Tips for Newbies On Buying Ladies' Cricket Batting Gloves

Posted on: 19 May 2016


Ladies' cricket is a summer sport that is rapidly growing in popularity around the world.  To perform at your best and to get the most out of the game, you need the right kit.  Here are some things to consider for newbies to the crease on how to choose the right pair of batting gloves.

1. Right-handed or leftie?

When you're choosing batting gloves, always look carefully at the label.  Gloves are usually labelled with the style of batsmen, e.g. LLH = Ladies' Left Hand, and so on.

2. Choose the correct size

It's extremely important that your batting gloves are the correct size.  When trying the glove on, watch out for the following:

  • If you find that material overhangs into your palm, the glove is too big and won't be comfortable.  
  • If your fingers are more than a centimetre or so from the tip of the glove, it's too big.  
  • If your fingers press against the end of the glove, it may be too small and will be uncomfortable, so try the next size up.

3. Sausage finger or split finger?

There are two main styles of batting gloves to choose from.

Sausage finger:  Sausage rolled finger gloves can feel rather chunky and inflexible, although they do generally offer better padding and protection.  This style of glove has non-jointed fingers and forms a gap-free grip when wrapped around the bat handle.

Split finger:  Split finger gloves are said to provide greater 'feel' when holding the bat, and some brands feature additional individual finger guards for extra protection.  Unlike sausage finger gloves, each digit has individual joints, allowing greater freedom of movement for the wearer.

The style that you choose will largely depend on the comfort and feeling on the bat of each one.  The best way to decide is simply to try both styles to see what suits you best.

4. How much to spend

The cost of batting gloves varies widely, depending on the brand name and the quality of the product. 

Top quality gloves are made from leather or sheepskin and are usually the most expensive, professional standard glove.  These gloves are extremely hardwearing and comfortable, often featuring a soft backfill and high impact guards built into the glove.

Second tier quality gloves are slightly cheaper and are made of calf skin.  These gloves usually have a soft filling and are pre-curved to provide comfort and flexibility.

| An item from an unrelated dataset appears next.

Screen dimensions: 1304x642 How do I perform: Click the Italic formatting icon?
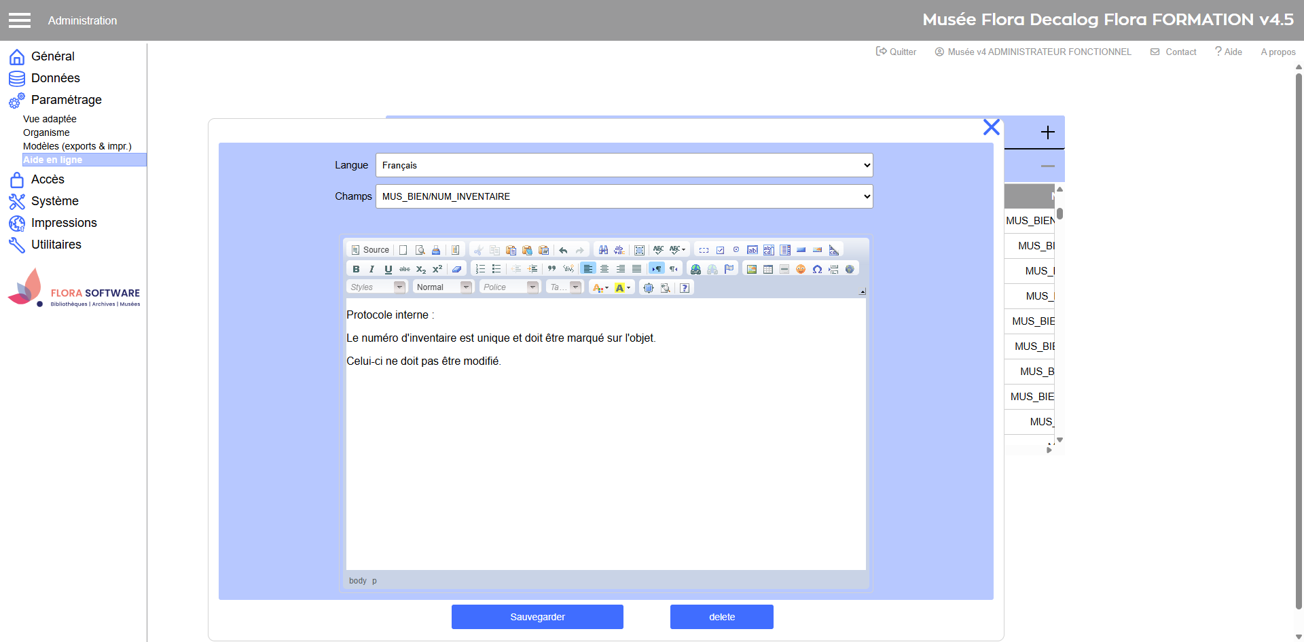coord(372,269)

Entry level gloves are ideal for beginners or those on a limited budget who are just trying the sport out.  These gloves are usually made from suede with a cotton palm designed to absorb perspiration, and they feature an individual PVC guard on each finger.

In conclusion

When choosing batting gloves, always go for comfort and fit and try out both sausage finger and split finger styles to see which suits you best.  Ask your local cricket shop for more advice and to see what's available in your price range.